Activity>
Within the entries below, find the portion that opens with the line containing "Screen dimensions: 650x485" and closes with the line containing "Select the heading". Retype that portion exactly and only.

** Opening Available data block **

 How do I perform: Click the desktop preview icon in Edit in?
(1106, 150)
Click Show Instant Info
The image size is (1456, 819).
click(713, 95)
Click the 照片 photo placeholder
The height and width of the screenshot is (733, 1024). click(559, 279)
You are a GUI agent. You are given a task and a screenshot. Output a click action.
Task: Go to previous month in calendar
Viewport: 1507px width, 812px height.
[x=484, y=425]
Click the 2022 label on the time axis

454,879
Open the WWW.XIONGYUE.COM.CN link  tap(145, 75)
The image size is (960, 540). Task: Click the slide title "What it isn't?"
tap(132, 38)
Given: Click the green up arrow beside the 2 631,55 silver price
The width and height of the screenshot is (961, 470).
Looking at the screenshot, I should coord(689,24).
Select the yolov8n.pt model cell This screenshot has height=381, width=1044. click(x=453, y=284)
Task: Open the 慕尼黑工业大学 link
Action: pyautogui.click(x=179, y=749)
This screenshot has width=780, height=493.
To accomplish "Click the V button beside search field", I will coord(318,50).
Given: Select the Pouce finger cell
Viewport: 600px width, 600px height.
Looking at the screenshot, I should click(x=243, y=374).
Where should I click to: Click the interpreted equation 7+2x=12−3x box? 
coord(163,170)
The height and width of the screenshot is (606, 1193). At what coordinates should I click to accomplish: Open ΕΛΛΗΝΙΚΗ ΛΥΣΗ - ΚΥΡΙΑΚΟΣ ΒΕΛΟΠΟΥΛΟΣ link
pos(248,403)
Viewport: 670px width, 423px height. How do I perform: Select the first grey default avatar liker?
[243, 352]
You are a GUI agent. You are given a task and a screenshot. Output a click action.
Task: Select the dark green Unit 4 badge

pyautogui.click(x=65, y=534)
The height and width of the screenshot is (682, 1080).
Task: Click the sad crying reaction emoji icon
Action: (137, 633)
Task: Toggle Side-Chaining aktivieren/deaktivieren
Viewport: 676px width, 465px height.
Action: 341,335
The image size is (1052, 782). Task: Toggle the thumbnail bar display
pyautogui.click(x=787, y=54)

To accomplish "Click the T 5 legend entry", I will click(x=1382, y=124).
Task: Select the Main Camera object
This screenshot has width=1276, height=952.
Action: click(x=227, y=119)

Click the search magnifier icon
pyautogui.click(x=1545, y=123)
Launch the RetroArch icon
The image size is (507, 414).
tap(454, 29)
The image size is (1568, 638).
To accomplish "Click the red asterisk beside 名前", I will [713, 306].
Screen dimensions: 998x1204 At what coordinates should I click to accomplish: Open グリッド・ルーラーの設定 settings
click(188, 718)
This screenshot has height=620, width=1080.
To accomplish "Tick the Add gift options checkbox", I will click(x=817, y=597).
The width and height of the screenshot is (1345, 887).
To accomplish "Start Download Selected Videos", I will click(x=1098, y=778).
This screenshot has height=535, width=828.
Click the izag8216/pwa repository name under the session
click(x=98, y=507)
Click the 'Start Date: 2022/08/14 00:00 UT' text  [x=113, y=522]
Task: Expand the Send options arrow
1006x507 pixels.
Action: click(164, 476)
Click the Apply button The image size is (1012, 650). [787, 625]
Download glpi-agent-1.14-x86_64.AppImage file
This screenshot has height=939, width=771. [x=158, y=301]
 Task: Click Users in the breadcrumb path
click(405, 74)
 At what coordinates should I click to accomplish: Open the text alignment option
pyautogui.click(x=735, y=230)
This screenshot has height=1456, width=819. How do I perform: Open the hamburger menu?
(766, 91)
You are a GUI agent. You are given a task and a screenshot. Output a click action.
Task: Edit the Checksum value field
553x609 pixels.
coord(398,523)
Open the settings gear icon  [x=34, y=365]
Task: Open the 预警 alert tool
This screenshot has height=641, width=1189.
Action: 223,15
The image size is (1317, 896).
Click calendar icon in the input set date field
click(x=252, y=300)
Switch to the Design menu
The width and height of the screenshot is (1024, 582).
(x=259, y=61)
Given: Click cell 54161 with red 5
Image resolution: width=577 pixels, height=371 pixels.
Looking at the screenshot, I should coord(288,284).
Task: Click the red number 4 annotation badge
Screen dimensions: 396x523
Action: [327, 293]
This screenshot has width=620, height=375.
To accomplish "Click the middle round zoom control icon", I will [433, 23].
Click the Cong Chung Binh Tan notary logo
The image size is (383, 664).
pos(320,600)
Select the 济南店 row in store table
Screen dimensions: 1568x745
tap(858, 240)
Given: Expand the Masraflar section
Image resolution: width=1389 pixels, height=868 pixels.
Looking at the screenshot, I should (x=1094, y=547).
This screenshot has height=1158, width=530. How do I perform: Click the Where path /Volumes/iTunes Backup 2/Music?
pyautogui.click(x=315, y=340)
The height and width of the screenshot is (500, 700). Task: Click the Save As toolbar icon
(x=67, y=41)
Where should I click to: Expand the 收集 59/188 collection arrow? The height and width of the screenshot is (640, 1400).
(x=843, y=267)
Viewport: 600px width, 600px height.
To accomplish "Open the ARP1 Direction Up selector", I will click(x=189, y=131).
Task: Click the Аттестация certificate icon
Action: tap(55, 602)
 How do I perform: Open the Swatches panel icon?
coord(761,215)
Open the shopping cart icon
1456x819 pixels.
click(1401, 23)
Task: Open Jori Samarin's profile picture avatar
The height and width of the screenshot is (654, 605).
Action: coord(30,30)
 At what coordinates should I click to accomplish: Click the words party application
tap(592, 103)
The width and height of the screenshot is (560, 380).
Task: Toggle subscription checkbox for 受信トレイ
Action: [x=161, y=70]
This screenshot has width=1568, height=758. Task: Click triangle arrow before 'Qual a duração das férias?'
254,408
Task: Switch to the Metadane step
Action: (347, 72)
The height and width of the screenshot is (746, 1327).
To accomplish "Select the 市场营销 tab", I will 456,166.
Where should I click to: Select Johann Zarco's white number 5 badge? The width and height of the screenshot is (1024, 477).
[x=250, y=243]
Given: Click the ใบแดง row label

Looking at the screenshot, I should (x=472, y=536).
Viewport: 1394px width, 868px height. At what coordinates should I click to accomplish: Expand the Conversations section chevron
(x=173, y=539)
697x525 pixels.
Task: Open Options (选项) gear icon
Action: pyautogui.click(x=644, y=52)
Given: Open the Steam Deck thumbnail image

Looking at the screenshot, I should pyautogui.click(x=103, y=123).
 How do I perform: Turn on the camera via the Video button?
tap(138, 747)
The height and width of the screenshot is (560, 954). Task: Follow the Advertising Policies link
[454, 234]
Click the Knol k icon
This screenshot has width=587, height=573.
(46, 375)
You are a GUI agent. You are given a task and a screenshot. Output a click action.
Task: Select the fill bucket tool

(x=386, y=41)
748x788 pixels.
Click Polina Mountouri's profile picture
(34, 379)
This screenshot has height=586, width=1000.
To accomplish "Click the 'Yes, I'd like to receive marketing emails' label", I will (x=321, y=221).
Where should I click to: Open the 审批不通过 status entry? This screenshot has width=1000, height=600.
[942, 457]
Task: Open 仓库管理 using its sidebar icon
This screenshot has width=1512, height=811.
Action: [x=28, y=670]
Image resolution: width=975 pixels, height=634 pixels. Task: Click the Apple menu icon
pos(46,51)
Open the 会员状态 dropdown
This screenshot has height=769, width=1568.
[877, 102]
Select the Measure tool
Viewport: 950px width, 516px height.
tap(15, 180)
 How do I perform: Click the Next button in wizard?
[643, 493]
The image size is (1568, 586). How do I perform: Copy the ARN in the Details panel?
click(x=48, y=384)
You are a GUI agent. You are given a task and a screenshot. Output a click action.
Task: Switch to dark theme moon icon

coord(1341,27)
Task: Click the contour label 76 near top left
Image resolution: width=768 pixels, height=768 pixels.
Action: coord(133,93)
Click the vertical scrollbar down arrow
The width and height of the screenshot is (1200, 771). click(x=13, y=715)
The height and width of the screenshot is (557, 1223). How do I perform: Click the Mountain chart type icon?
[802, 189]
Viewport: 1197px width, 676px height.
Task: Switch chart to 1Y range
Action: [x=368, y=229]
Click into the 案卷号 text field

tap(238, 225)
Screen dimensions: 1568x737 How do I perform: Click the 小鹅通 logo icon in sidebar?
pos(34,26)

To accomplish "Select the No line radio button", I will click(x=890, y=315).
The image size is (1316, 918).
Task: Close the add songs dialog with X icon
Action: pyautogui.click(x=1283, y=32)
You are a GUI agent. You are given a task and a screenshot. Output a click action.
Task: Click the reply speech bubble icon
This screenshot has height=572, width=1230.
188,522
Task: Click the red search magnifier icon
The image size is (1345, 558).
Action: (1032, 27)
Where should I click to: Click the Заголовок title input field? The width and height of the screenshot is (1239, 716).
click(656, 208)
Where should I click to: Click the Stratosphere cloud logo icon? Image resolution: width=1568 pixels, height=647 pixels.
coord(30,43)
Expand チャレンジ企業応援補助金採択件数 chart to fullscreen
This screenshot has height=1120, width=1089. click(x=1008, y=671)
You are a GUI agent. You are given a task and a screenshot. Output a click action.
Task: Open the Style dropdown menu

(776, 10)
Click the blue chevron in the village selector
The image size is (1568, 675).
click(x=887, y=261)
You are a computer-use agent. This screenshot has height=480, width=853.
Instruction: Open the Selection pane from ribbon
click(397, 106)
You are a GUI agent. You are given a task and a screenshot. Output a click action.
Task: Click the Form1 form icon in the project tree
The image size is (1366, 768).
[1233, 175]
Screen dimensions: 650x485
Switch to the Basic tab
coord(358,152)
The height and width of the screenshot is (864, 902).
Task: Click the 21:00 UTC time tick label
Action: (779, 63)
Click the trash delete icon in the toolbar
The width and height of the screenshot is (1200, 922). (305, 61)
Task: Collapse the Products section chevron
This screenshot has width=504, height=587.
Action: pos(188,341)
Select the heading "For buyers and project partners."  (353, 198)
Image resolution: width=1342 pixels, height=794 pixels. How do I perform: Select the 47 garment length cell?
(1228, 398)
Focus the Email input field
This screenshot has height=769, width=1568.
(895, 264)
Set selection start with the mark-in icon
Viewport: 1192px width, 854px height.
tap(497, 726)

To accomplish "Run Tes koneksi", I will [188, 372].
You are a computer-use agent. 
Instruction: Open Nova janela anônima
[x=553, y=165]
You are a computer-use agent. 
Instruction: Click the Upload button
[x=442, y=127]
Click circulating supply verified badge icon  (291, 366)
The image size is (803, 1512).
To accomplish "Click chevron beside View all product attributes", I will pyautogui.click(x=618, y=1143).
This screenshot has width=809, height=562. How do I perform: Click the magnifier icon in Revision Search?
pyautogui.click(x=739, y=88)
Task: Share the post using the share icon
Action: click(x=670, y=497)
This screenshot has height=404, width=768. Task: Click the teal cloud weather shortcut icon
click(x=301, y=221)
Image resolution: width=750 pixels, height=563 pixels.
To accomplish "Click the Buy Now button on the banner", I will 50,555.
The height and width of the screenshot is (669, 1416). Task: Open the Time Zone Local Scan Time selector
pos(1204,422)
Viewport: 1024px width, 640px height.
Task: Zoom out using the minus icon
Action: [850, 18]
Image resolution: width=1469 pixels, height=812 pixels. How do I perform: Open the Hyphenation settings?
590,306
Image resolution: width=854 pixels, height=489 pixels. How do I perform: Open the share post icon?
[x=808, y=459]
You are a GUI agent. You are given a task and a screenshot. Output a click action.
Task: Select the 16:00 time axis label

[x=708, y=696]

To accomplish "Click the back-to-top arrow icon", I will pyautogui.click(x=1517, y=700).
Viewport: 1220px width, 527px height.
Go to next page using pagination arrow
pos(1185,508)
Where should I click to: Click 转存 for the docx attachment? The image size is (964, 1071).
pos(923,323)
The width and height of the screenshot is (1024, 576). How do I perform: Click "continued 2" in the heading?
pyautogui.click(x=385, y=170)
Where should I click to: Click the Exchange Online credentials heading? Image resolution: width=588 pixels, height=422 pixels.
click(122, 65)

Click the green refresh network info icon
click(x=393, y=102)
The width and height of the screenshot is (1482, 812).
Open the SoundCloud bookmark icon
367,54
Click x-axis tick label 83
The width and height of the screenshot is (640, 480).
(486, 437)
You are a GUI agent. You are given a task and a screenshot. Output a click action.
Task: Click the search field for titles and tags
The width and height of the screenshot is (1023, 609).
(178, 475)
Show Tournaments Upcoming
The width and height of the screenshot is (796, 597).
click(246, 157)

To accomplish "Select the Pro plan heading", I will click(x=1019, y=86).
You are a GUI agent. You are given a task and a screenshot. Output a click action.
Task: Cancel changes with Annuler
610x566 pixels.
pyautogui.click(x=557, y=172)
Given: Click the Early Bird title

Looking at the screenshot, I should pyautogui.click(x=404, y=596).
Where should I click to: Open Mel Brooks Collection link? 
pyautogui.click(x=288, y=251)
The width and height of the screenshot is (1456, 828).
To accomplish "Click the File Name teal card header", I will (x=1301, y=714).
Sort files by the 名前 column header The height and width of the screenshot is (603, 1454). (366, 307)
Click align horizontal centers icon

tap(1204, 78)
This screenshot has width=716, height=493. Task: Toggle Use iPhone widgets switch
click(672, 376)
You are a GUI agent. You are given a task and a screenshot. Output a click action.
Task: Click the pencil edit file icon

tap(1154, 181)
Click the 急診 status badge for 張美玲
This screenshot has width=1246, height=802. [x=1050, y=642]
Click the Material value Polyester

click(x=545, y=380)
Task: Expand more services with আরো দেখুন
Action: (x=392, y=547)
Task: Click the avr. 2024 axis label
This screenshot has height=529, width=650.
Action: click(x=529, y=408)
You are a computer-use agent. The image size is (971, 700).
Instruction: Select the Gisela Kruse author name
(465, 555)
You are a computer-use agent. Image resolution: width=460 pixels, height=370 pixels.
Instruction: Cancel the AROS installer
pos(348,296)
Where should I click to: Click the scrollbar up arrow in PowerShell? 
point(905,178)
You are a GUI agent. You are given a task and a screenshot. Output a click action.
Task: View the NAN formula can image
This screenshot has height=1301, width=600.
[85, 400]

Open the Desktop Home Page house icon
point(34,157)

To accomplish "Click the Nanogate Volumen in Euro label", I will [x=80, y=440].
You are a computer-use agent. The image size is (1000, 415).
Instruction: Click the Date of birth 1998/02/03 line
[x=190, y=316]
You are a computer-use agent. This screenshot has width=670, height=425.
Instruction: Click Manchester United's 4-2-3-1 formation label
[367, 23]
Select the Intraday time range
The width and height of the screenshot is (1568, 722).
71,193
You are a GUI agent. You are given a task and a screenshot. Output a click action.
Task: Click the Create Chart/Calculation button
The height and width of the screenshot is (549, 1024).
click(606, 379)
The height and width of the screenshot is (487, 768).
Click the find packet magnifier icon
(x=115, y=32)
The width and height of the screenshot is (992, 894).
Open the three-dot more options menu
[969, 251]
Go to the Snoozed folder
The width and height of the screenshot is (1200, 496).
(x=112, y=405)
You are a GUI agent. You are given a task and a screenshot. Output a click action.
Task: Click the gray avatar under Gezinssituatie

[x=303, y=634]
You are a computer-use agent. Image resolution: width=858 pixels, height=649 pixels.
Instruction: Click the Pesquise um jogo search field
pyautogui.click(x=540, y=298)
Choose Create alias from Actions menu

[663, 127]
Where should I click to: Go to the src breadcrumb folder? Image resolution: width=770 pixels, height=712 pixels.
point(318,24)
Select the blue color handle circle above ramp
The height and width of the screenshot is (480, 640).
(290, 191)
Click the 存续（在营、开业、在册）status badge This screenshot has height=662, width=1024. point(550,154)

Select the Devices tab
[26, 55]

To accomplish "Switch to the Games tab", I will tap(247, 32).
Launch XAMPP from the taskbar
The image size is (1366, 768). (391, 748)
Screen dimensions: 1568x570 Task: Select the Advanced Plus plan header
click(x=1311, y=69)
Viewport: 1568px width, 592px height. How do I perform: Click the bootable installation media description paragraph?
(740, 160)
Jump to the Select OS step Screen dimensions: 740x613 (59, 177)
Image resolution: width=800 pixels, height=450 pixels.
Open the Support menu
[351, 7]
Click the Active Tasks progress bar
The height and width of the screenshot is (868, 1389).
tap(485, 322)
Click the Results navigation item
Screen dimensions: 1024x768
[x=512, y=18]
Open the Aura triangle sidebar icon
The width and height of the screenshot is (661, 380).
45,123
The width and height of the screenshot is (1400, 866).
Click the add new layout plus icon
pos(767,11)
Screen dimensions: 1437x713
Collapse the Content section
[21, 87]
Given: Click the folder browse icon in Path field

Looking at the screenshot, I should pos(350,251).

** Closing Available data block **

Solution>
Screen dimensions: 650x485
Switch to the Basic tab
coord(358,152)
The height and width of the screenshot is (864, 902).
Task: Click the 21:00 UTC time tick label
Action: (779, 63)
Click the trash delete icon in the toolbar
The width and height of the screenshot is (1200, 922). (305, 61)
Task: Collapse the Products section chevron
This screenshot has width=504, height=587.
Action: pos(188,341)
Select the heading "For buyers and project partners."  (353, 198)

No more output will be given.